* WORK REQUIRED *
Among the lines of the listing below, retype exactly those from the one containing "Instruction: Choose Select recipients" through the one containing "Viewport: 800px width, 400px height.", both included. Do not include pictures.

▶

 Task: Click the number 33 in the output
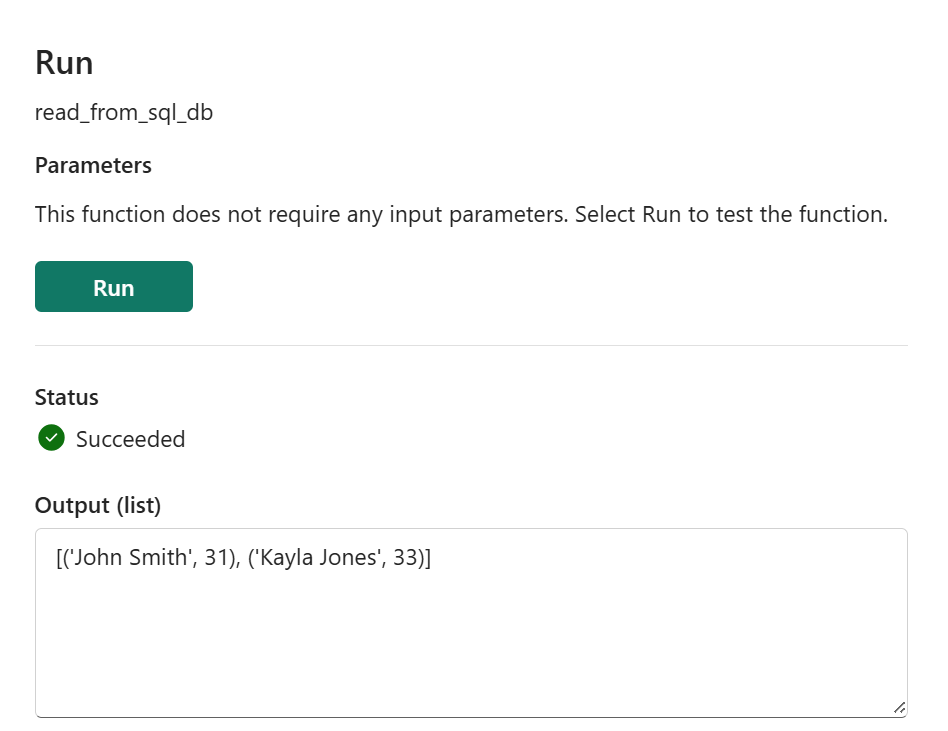405,557

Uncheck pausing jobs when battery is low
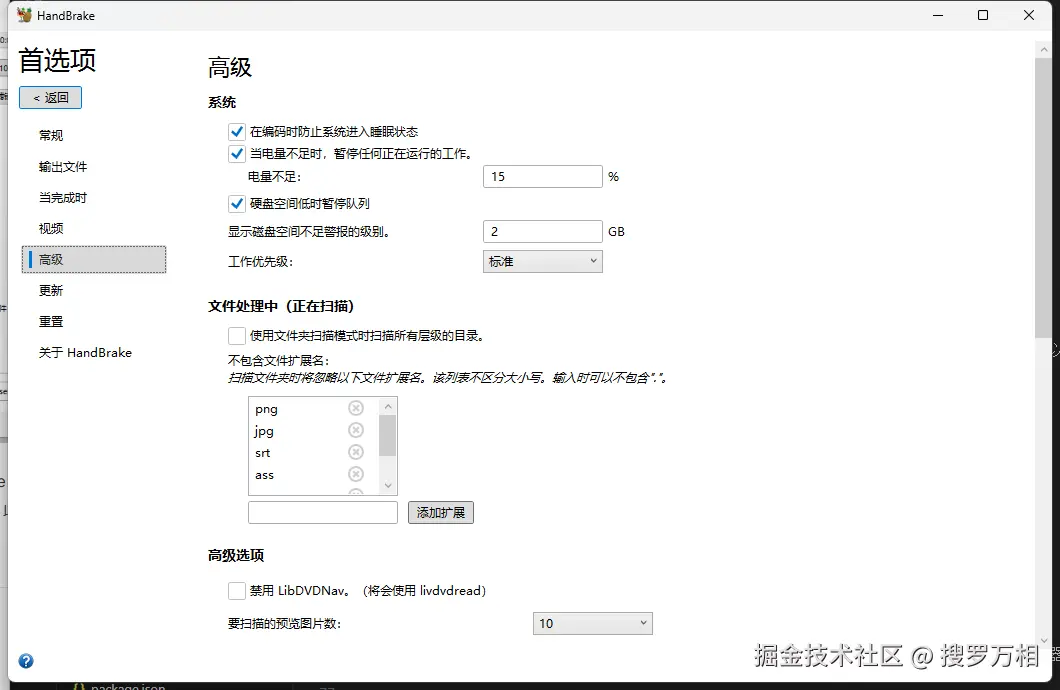237,153
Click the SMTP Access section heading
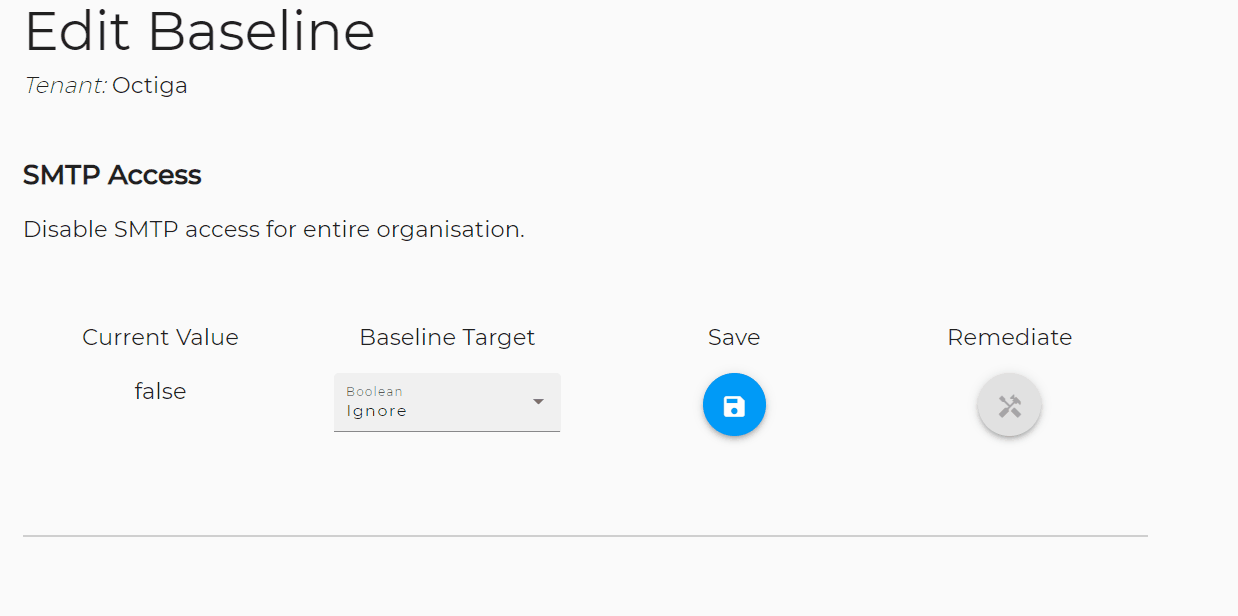This screenshot has height=616, width=1238. 112,174
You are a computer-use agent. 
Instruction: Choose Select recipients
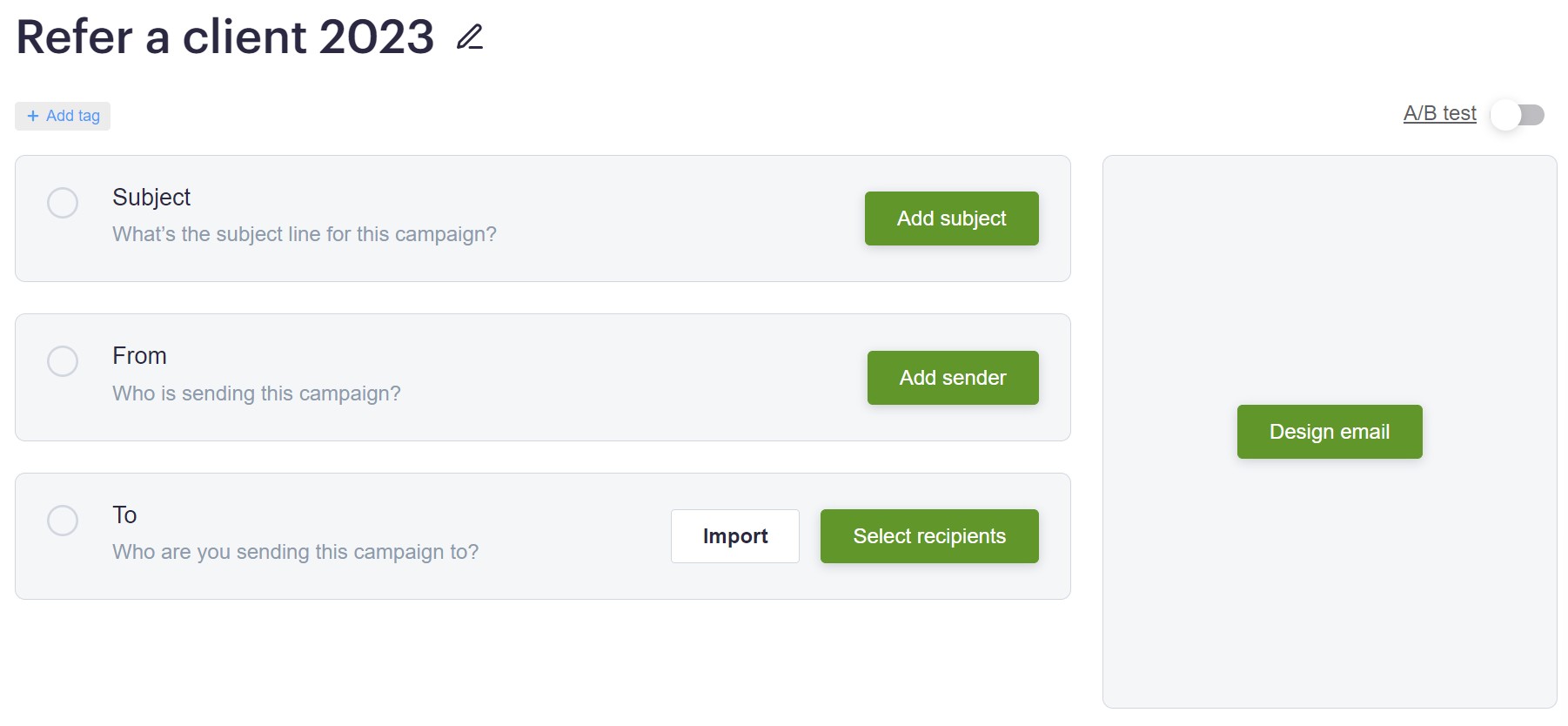pyautogui.click(x=928, y=536)
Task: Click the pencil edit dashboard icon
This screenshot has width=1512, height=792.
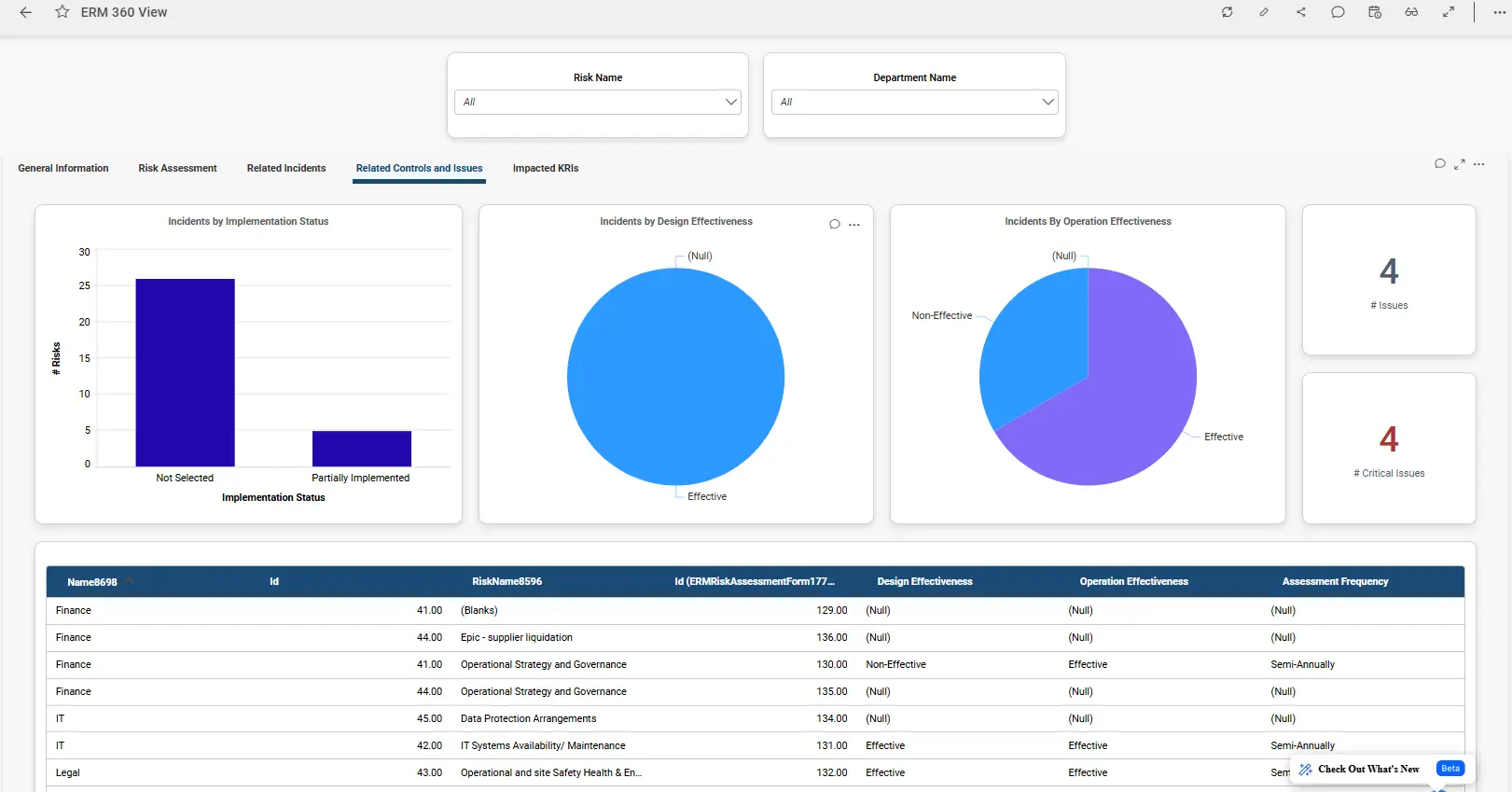Action: click(1264, 12)
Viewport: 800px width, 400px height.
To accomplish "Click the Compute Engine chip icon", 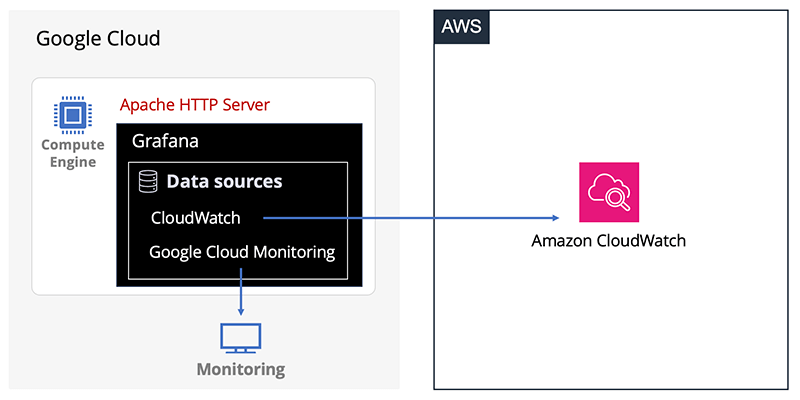I will pos(73,115).
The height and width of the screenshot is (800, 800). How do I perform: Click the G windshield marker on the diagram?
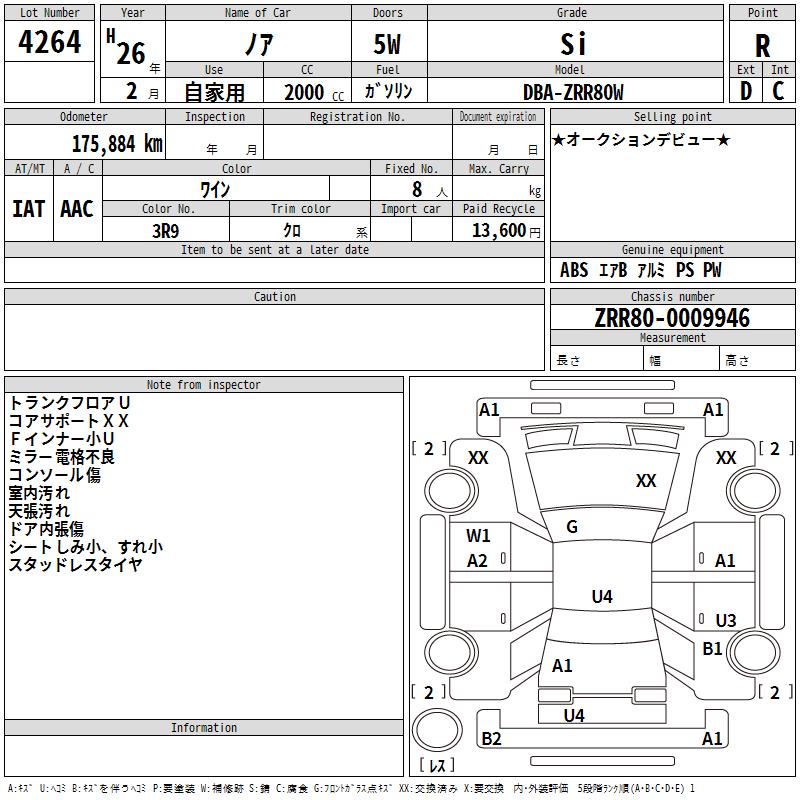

◀

* TASK OUTPUT *
Instruction: Choose Select recipients
pyautogui.click(x=928, y=536)
Task: Click the pencil edit dashboard icon
This screenshot has width=1512, height=792.
Action: click(1264, 12)
Viewport: 800px width, 400px height.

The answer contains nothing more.